* AIM OF THE TASK *
Drop the pictures and extract exactly the lines from the one that contains "The image size is (986, 500)." through the end of the material.

* GIVEN DATA *
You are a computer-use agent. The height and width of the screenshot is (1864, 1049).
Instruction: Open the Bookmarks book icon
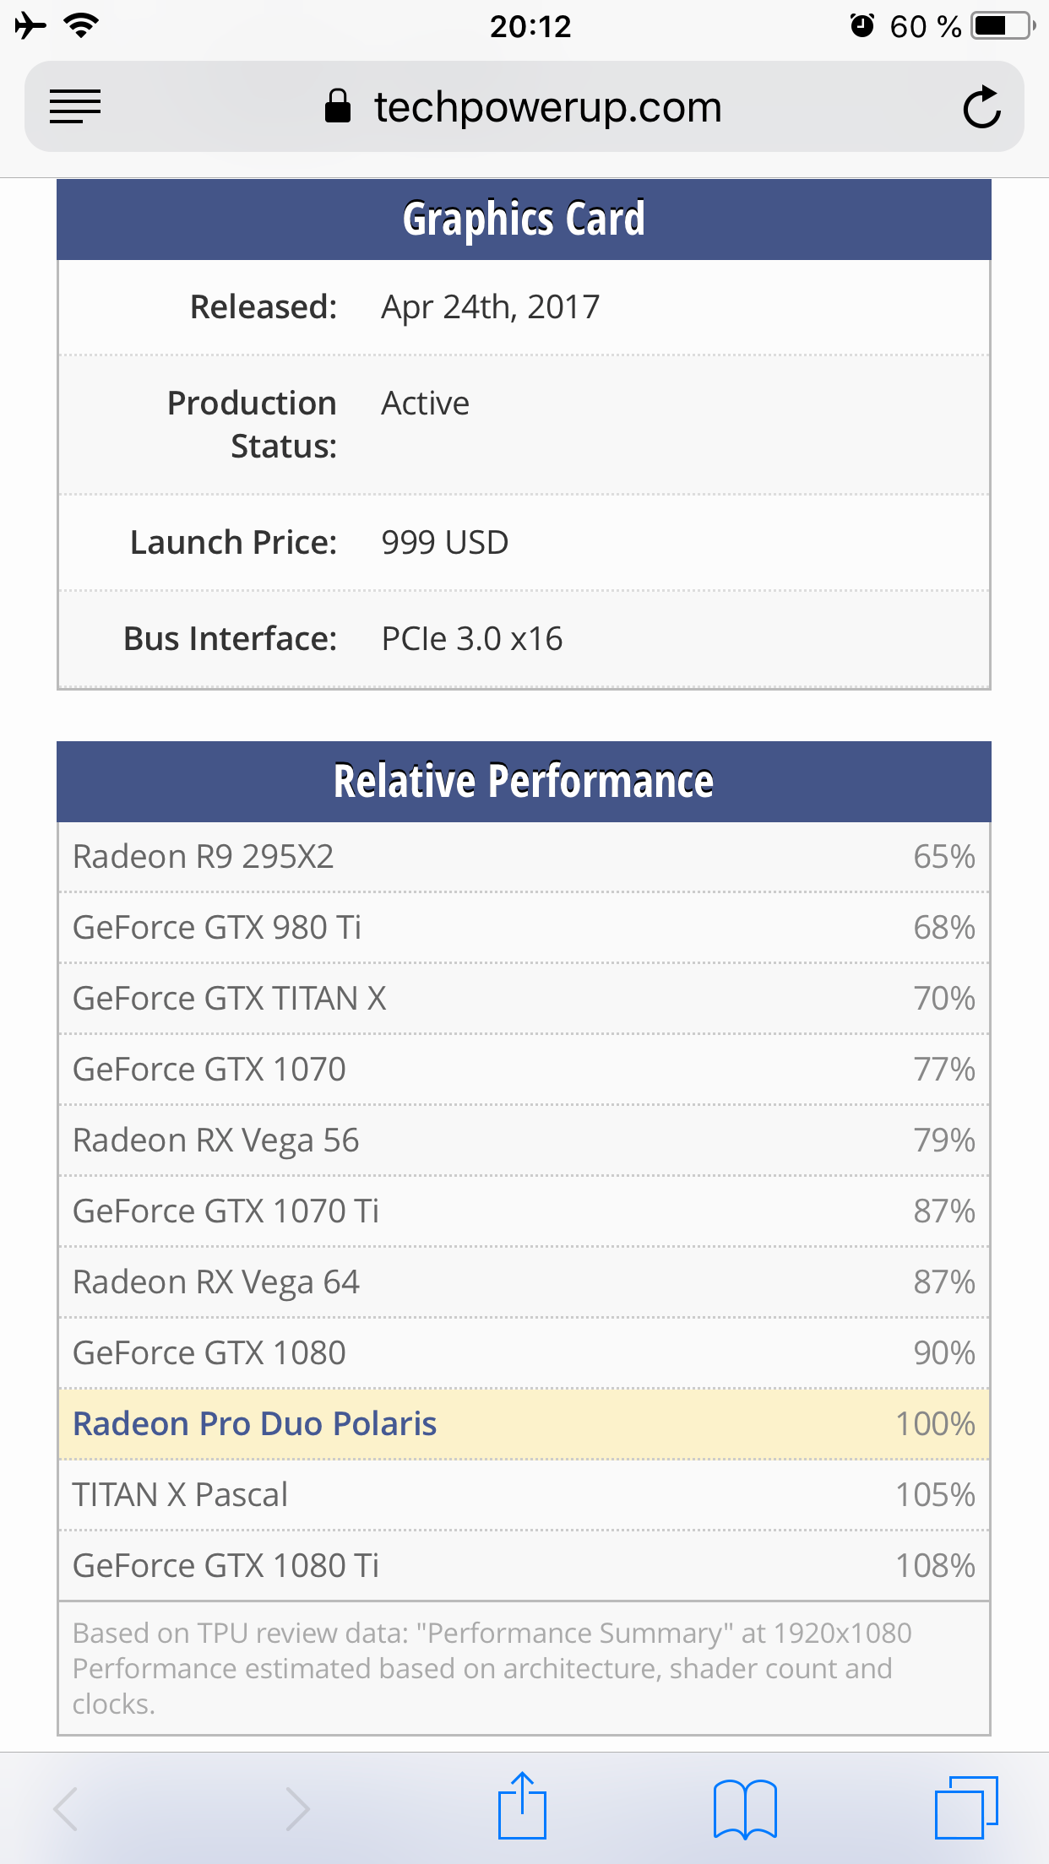(745, 1808)
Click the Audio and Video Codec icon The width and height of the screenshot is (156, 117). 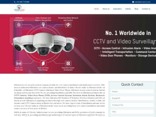click(19, 63)
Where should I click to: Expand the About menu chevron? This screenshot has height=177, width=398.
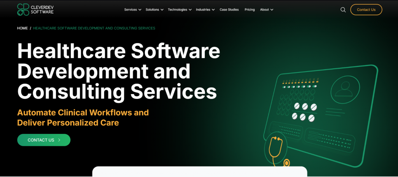(272, 10)
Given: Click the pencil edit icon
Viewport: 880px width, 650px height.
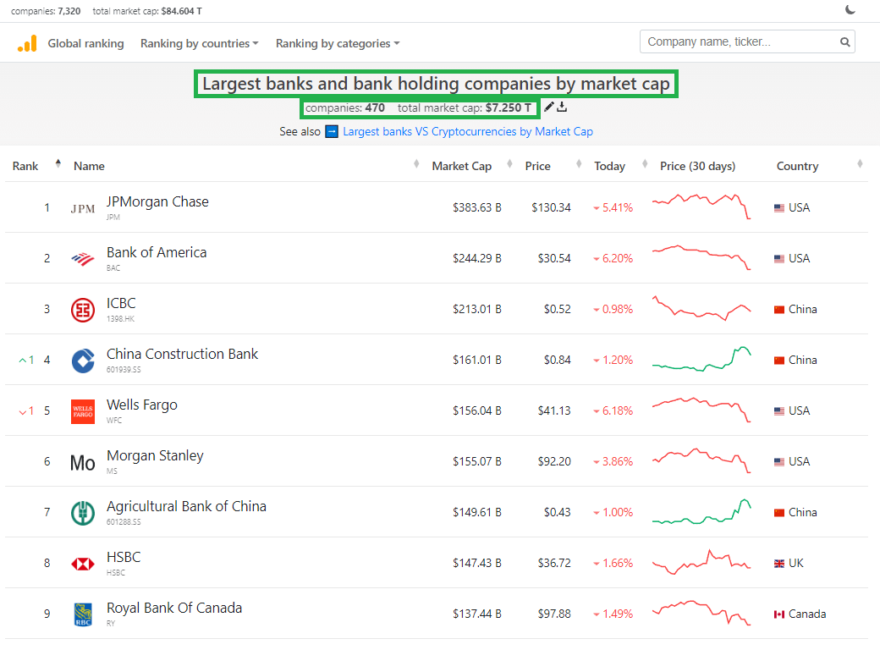Looking at the screenshot, I should pos(549,107).
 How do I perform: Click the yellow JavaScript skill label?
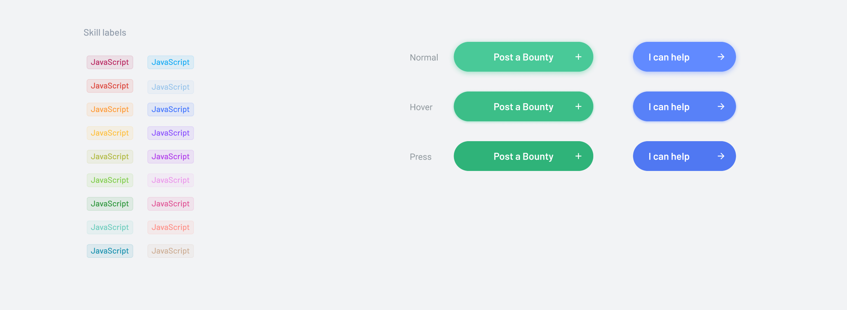click(110, 133)
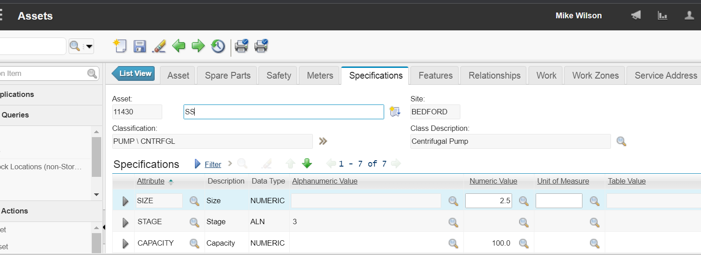Image resolution: width=701 pixels, height=255 pixels.
Task: Click the List View button
Action: click(x=135, y=74)
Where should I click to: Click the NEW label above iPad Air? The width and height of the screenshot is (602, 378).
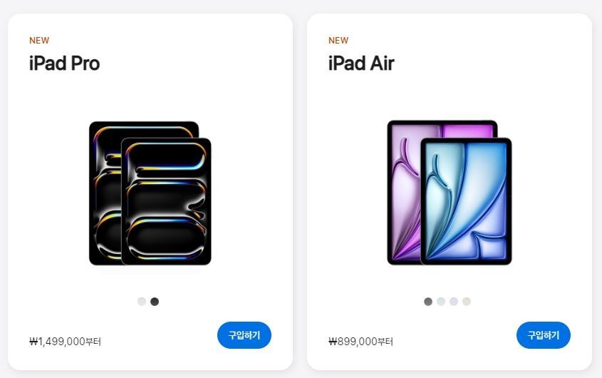click(338, 41)
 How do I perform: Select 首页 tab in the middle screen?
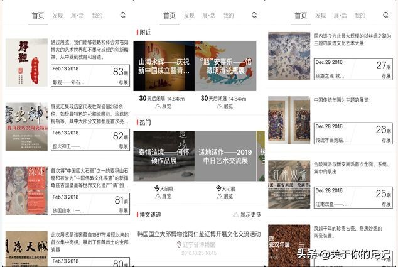click(x=169, y=16)
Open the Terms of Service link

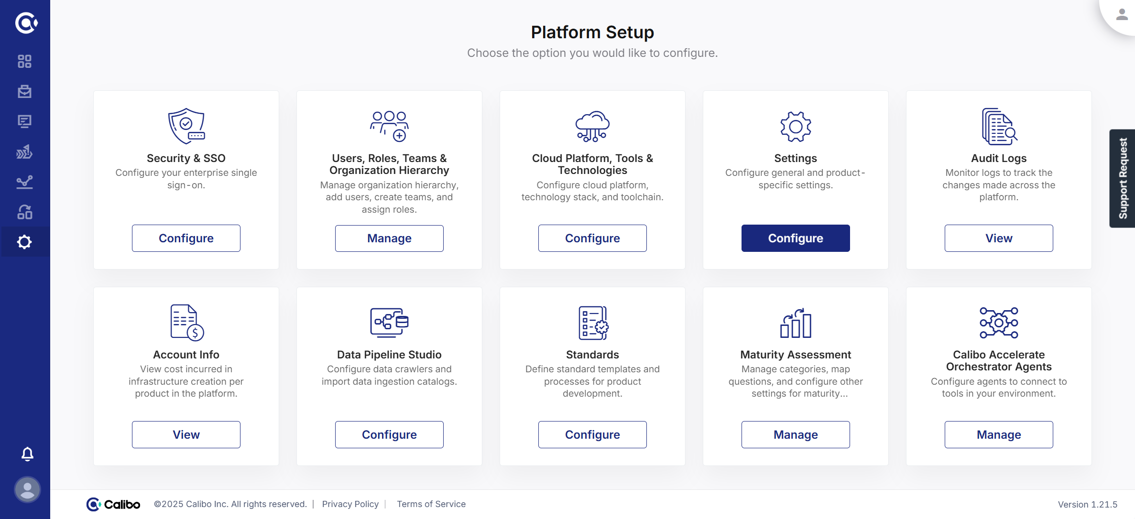coord(431,504)
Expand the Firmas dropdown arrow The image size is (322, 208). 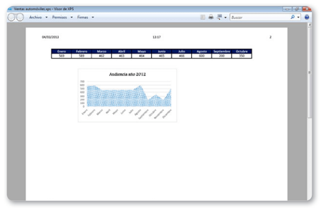point(93,17)
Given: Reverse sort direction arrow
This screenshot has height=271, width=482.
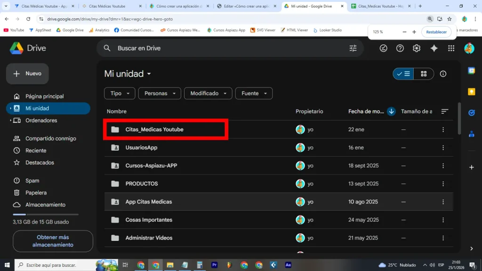Looking at the screenshot, I should 391,112.
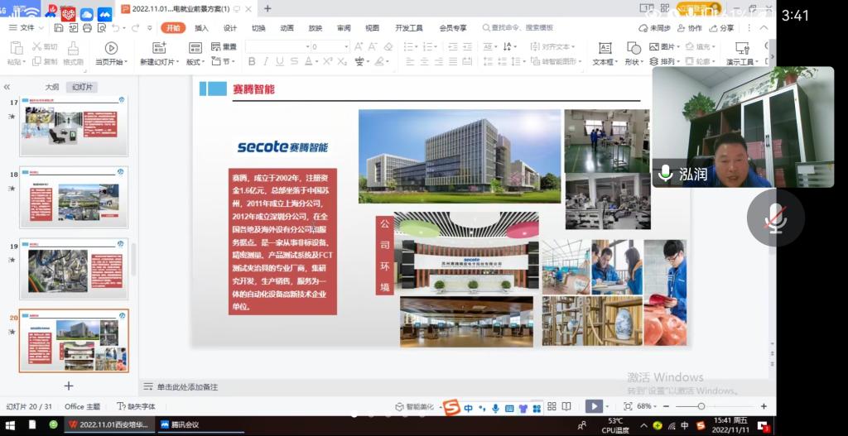Switch to the Outline pane tab
The image size is (848, 436).
pyautogui.click(x=51, y=86)
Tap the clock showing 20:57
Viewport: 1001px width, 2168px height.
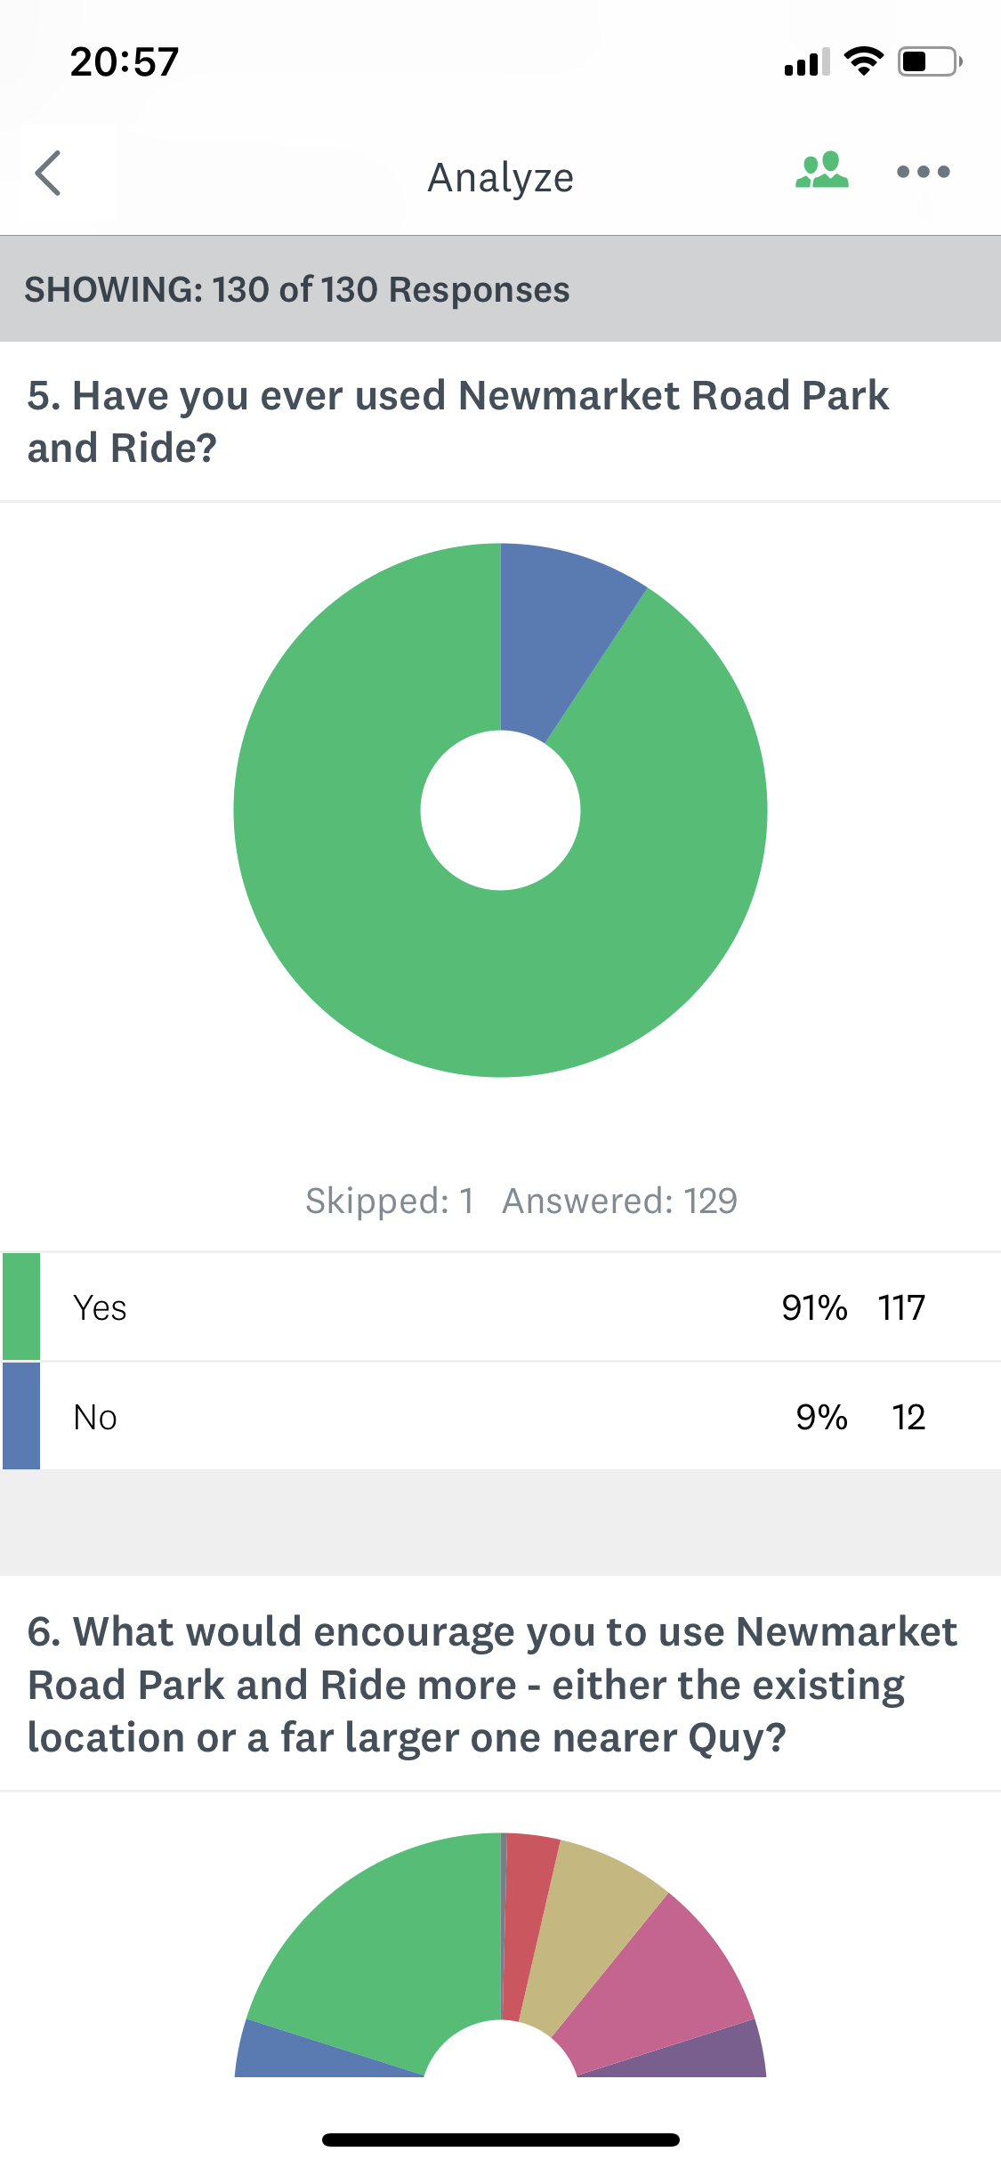point(125,62)
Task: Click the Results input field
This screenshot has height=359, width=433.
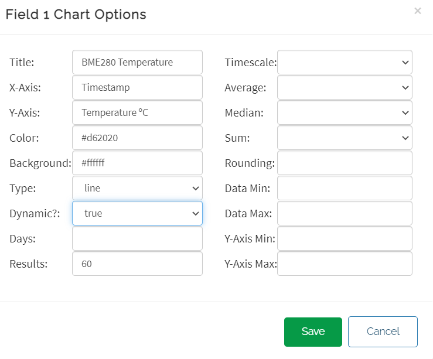Action: [137, 264]
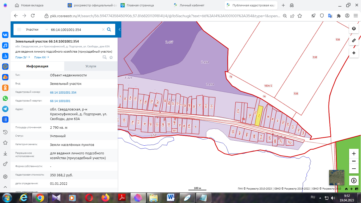Image resolution: width=361 pixels, height=203 pixels.
Task: Zoom in on the map
Action: [x=354, y=154]
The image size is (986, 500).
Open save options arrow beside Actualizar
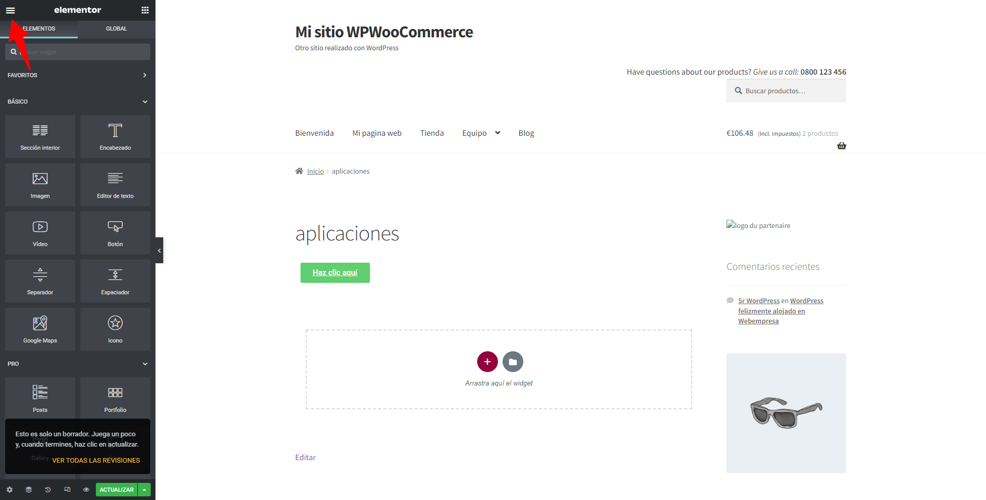point(145,490)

* SOLUTION FOR THIS TASK *
The image size is (986, 500).
Open save options arrow beside Actualizar
point(145,490)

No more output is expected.